A Young Jean-Luc Godard Picks the 10 Best American Films Ever Made (1963)


Creative Commons image by Gary Stevens

Like most of the Nouvelle Vague directors who remain interesting today, Jean-Luc Godard has played the role of film critic as often as he has the role of film director.
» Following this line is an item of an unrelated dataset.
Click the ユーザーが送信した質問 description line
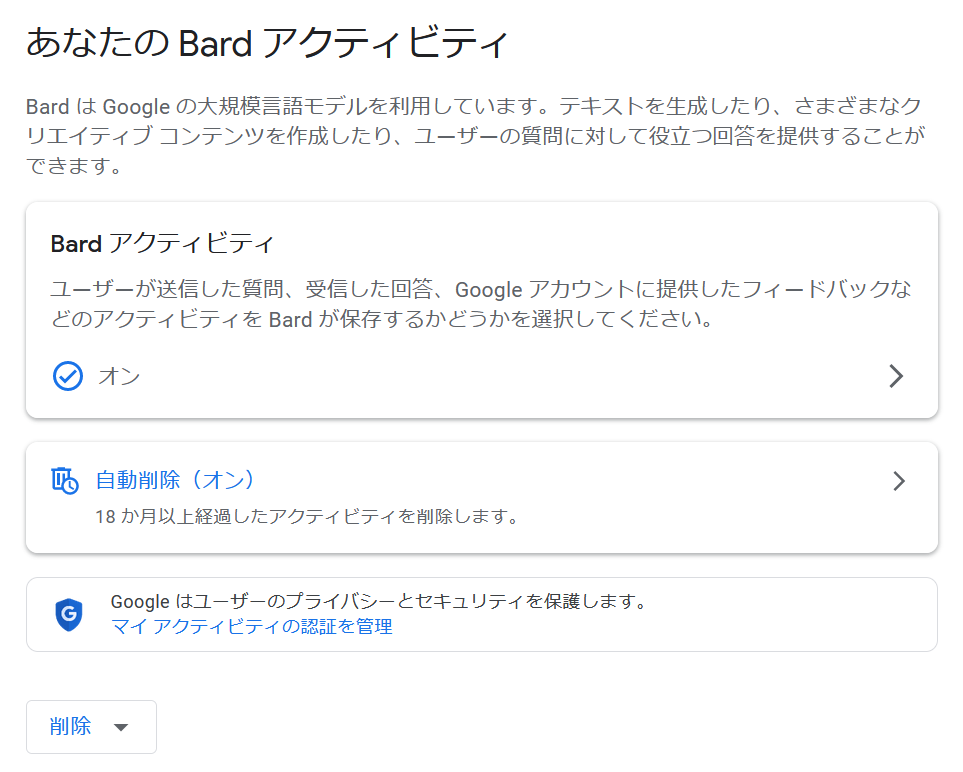Image resolution: width=963 pixels, height=772 pixels. (x=481, y=289)
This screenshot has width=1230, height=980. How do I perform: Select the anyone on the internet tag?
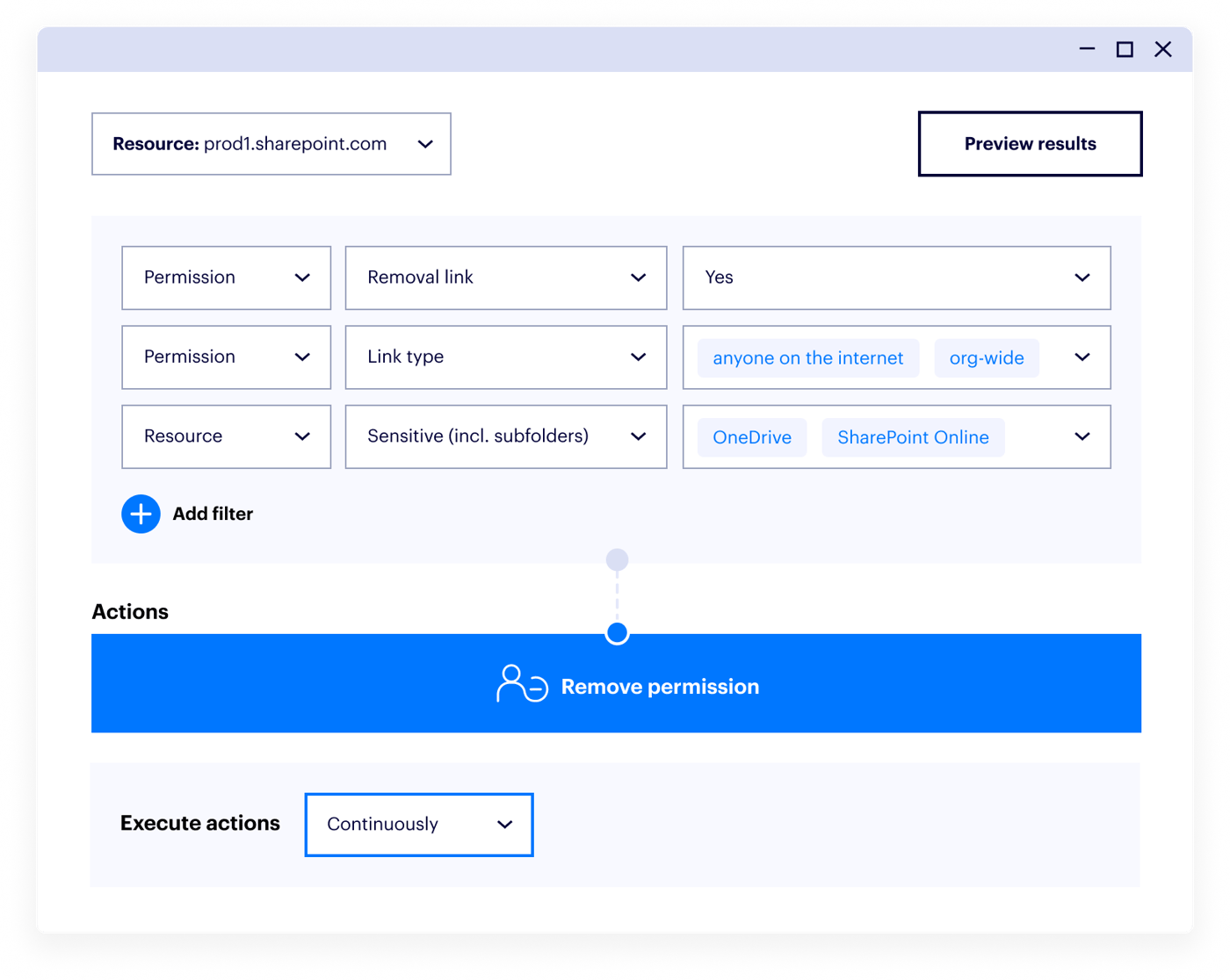coord(807,358)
While his cinematic compatriot François Truffaut got his start reviewing movies before he decided to make them, Godard never quite underwent the full conversion; his nonfiction works for the screen include the four-and-a-half-hour Histoire(s) du cinéma, a thoroughly idiosyncratic take on exactly the subject you would think it covers, and even most of his feature films turn back on their medium and “interrogate” it — to use, I suppose, an academic term fallen slightly out of fashion. Then agan, Godard himself has also gone somewhat out of style, not that it drains any of the fascination out of his filmography, and certainly not that it makes his opinons less relevant to fellow cinephiles.

You’ll find a collection of these Godardian judgments in the back pages of Cahiers du cinema, the journal that bred the lion’s share of these French New-Wave critics-turned-filmmakers. On a page of critics’ favorites lists maintained by a certain Eric C. Jonshson, you’ll find Godard’s top-ten rankings, as published by Cahiers du cinema for the years 1956 through 1965.
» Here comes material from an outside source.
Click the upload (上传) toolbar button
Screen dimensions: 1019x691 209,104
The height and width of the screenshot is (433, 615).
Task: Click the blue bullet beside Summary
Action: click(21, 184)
While he does use these lists to give the occasional (and well-deserved) prop to a colleague — Jean-Pierre Melville’s Deux Hommes dans Manhattan, Alain Resnais’ Hiroshima, mon amour, Truffaut’s Les Quatres cent coups, Claude Chabrol’s Les Cousins, and Agnes Varda’s Du cote de la Cote come in for honors in 1959 alone — he also pays his respects to the stolid virtues of American filmmaking, especially of the sensational variety: Orson Welles’ Mr. Arkadin (#1, 1956), Alfred Hitchcock’s Psycho (#8, 1960), Samuel Fuller’s Schock Corridor (#5, 1965.) He even put together a list of the Ten Best American Sound Films, which runs as follows:

  1. Scarface (Howard Hawks)
  2. The Great Dictator (Charles Chaplin)
  3. Vertigo (Alfred Hitchcock)
  4. The Searchers (John Ford)
  5. Singin’ in the Rain (Kelly-Donen)
  6. The Lady from Shanghai (Orson Welles)
  7. Bigger Than Life (Nicholas Ray)
  8. Angel Face (Otto Preminger)
  9. To Be or Not To Be (Ernst Lubitsch)
  10. Dishonored (Josef von Sternberg)

I’ve often thought that it takes someone foreign to most clearly view America, and by the same token, it probably takes an outsider to most clearly view mainstream cinema. In this list, Godard characteristically provides both angles at once.

Related content:

Quentin Tarantino Lists the 12 Greatest Films of All Time: From Taxi Driver to The Bad News Bears

Woody Allen Lists the Greatest Films of All Time: Includes Classics by Bergman, Truffaut & Fellini

Martin Scorsese Reveals His 12 Favorite Movies (and Writes a New Essay on Film Preservation)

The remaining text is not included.